— Que signifient ces excentricités ? demanda Tracy.

— Eh bien ! elles ne sont pas l’œuvre d’un seul artiste, car ils se sont réunis à deux pour produire ces merveilles. L’un des collaborateurs fait les personnages, l’autre les accessoires. L’artiste en personnages est un Allemand, cordonnier de son état, très fanatique d’art ; l’autre est un marin yankee, assez simple d’esprit et qui ne sait représenter que des bateaux, un canon et ce qu’il appelle la mer. Ces croûtes leur reviennent à vingt-cinq cents chaque ; ils les vendent six dollars pièce, et ils vivent avec cela un jour ou deux en attendant une nouvelle inspiration de la muse.

— Comment ? On achète donc ces horreurs ?

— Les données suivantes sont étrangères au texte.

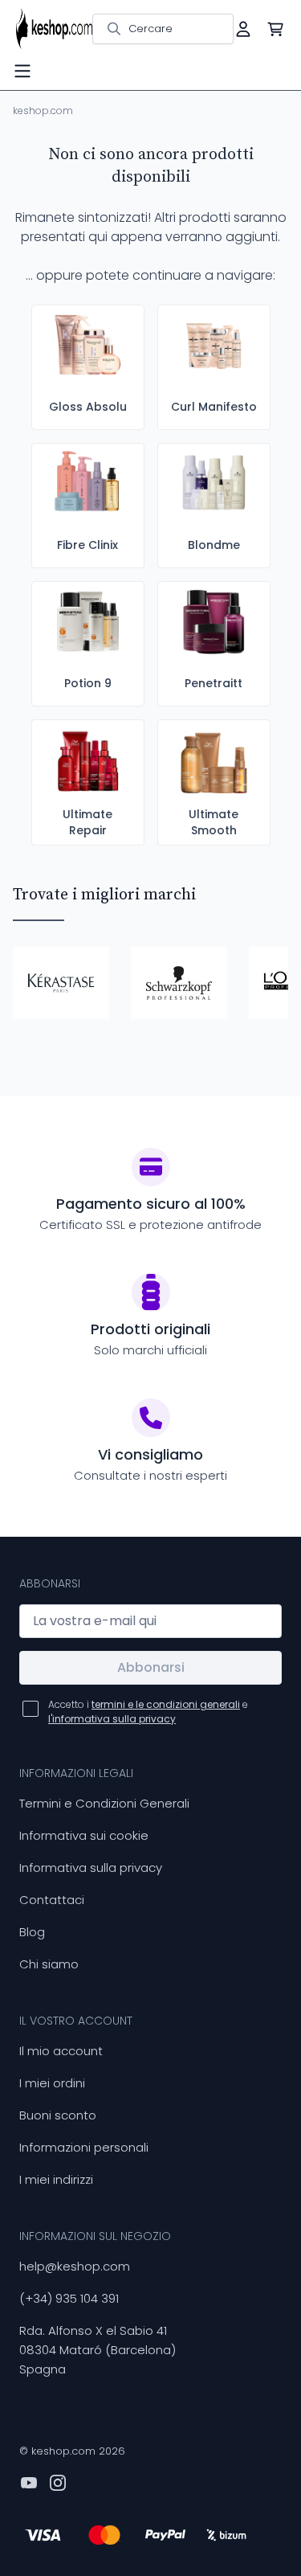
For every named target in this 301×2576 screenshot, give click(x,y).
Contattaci (51, 1899)
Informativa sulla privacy (90, 1867)
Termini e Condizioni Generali (104, 1803)
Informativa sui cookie (83, 1835)
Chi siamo (49, 1964)
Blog (32, 1931)
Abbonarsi (151, 1667)
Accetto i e (148, 1712)
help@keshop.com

— Parfaitement, et en assez grande quantité. Et ces propres-à-rien pourraient doubler, tripler leurs revenus, si le capitaine Saltmarsh était capable de peindre sur ses toiles un cheval, un piano, voire même une guitare à la place du canon. En somme, le public a une indigestion de son éternel canon. Les quatorze tableaux que vous voyez là ne sont pas les seuls dans leur genre et leurs propriétaires ne se déclarent pas tous satisfaits. L’un, un vieux chauffeur retraité, voudrait une locomotive à la place du canon ; un autre, patron d’un remorqueur, voudrait un remorqueur au lieu du bateau, etc… Mais le capitaine s’en tient là ; son talent ne lui permet pas de dessiner un remorqueur, encore moins une locomotive.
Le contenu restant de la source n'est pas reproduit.